La bozza di Piano di Azione Nazionale per la Salute Mentale “sembra ignorare i bisogni psicologici legati agli stili di vita, alle situazioni di stress acuto e cronico, alla salute fisica e ai processi di cura: in sostanza ad un approccio realmente integrato alla salute fisica” e, così come è formulato, “rischia di essere velleitario, di non rispondere ai crescenti bisogni di salute psichica soprattutto tra i giovani e le persone a maggior rischio”. È questa, in conclusione, l’opinione della Sipnei (Società Italiana di Psico-neuro-endocrino-immunologia).
Il problema, per la Sipnei, nasce da una ambiguità di fondo tra il concetto generale di “mental health” come utilizzato nella letteratura internazionale e il termine “salute mentale” come utilizzato nel documento: “Il primo si riferisce in genere, anche se recentemente è accompagnato spesso dal termine ‘psychologicalwellbeing’, all’insieme della tematica relativa alla salute in campo mentale, alle scienze e alle professioni che se ne occupano, senza che tale termine sia circoscritto ad una singola scienza, disciplina o professione. Esempio concreto è il riferimento spesso generico al ‘mental health professionals’ che indica professionisti diversi. Nel documento ‘PANSM’ tale termine viene prevalentemente se non esclusivamente utilizzato per definire le attività dei servizi di psichiatria e, più recentemente, di neuropsichiatria infantile. In sostanza si scrive ‘salute mentale’ e si legge ‘psichiatria’”.

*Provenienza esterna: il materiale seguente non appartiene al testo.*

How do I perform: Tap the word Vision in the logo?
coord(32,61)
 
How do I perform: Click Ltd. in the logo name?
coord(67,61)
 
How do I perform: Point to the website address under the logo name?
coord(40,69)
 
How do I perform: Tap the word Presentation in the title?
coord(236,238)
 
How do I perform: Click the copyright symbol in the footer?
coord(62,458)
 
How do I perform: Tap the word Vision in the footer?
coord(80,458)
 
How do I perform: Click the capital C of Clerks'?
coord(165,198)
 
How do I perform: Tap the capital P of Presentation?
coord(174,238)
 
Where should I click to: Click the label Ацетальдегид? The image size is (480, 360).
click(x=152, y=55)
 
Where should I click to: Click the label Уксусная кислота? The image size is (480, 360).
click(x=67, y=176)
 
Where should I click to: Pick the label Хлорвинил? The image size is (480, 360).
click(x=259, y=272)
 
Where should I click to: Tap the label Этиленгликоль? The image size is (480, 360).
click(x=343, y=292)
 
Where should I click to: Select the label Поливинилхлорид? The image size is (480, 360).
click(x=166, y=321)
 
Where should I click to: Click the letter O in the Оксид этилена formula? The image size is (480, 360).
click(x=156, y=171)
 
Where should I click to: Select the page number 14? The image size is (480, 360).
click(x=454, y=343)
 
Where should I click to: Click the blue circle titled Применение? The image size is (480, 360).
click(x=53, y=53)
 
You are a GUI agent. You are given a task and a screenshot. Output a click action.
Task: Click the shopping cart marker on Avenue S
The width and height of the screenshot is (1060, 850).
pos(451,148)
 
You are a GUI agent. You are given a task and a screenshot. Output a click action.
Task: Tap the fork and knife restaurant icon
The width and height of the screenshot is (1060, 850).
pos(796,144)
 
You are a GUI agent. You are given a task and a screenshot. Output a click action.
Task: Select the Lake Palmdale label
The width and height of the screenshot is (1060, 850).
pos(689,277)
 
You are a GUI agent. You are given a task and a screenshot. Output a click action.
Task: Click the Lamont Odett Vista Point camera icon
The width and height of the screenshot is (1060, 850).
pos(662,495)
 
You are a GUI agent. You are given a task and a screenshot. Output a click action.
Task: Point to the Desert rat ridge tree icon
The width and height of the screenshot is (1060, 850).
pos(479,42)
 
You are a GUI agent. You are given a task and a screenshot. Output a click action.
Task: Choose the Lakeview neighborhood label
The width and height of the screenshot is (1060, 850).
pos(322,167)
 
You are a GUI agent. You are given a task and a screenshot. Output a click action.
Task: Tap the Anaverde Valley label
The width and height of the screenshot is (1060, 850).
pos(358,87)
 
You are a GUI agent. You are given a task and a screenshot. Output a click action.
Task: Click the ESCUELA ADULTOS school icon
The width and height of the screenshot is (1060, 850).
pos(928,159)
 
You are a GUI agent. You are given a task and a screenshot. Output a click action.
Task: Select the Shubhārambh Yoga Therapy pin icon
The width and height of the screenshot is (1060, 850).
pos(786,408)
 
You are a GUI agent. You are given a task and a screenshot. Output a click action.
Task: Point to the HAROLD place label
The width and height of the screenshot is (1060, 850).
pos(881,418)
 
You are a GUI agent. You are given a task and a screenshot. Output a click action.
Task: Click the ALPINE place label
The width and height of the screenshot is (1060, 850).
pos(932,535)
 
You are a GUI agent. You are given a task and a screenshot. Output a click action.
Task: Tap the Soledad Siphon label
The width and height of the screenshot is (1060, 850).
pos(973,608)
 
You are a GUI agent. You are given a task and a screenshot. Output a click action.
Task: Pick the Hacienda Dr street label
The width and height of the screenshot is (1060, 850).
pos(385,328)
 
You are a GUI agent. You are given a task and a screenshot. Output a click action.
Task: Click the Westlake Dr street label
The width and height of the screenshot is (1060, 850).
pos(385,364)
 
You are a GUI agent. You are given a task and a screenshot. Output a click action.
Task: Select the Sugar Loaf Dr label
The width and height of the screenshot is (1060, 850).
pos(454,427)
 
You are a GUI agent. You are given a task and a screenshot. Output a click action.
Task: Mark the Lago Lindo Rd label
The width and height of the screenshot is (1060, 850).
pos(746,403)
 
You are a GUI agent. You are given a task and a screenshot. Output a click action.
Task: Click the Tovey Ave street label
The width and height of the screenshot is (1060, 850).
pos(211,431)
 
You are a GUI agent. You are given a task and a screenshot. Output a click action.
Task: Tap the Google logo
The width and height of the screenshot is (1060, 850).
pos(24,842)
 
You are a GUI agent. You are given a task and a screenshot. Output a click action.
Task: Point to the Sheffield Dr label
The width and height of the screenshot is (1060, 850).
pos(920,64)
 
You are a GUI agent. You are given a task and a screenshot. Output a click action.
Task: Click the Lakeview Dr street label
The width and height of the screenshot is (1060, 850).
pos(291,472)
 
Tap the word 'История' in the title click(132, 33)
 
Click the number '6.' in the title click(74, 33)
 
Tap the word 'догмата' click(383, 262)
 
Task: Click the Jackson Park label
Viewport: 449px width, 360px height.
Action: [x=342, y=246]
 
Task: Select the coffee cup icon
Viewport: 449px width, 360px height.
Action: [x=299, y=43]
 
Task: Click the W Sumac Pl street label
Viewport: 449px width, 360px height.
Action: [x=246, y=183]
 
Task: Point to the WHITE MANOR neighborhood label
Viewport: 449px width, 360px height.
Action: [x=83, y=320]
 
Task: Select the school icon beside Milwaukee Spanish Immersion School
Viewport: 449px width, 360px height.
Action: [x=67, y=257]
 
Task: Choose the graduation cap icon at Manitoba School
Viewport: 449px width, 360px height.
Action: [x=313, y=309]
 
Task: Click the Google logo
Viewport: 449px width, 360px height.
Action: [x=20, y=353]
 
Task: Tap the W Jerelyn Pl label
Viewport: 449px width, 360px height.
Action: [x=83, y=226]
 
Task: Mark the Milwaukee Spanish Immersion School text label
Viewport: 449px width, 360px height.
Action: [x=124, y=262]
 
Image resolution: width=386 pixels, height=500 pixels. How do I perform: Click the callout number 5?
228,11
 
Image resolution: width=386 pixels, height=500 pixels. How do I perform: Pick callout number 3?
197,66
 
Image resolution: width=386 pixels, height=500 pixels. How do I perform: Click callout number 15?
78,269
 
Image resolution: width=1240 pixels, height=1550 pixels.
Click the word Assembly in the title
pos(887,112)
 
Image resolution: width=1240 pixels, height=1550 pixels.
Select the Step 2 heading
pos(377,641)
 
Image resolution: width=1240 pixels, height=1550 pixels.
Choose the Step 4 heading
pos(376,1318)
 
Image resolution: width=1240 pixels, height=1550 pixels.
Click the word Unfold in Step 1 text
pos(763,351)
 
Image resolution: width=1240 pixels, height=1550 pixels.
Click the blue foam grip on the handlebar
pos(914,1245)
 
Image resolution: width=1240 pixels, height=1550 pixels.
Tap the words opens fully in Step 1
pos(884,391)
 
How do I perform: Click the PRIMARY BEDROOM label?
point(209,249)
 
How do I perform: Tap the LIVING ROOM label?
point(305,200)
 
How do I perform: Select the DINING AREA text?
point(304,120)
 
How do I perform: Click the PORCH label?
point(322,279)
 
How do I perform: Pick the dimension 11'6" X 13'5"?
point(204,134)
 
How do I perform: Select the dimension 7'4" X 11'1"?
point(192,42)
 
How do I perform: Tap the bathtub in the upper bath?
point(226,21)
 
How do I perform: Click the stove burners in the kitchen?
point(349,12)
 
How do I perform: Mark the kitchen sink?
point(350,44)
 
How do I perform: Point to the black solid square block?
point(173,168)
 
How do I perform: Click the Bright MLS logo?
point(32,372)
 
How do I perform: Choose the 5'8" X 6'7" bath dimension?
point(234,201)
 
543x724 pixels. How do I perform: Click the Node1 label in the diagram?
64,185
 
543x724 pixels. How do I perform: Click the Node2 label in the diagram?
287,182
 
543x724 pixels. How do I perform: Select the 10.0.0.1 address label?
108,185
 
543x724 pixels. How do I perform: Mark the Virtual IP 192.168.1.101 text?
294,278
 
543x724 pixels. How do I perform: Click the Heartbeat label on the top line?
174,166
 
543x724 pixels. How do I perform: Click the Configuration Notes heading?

Un equivoco che comporta delle conseguenze e quindi criticità. Tra queste la Sipnei cita:
– “L’inadeguatezza del personale. Nella bozza di PANSM ci si richiama agli “Standard per l’assistenza territoriale dei Servizi SaluteMentale Adulti, Dipendenze Patologiche, Neuropsichiatria dell’infanzia e dell’adolescenza e Salute in carcere”(Accordo Stato-Regioni del 21 Dicembre 2022). Tale documento prevede ad esempio per il settore adulti un rapporto psichiatri/psicologi di tre ad uno, che con tutta evidenza non si presta per il tipo di obiettivi che il documento sostiene -tra i quali quelli della presenza dei DSM nelle case di comunità, la prevenzione, l’uso più adeguato della psicoterapia, l’estensione di un approccio biopsicosociale e multidisciplinare. E’ infatti evidente che un approccio al tema “salute mentale” piuttosto che a quello dei servizi specialistici psichiatrici avrebbe quanto meno richiesto un rapporto psichiatri/psicologi inverso”.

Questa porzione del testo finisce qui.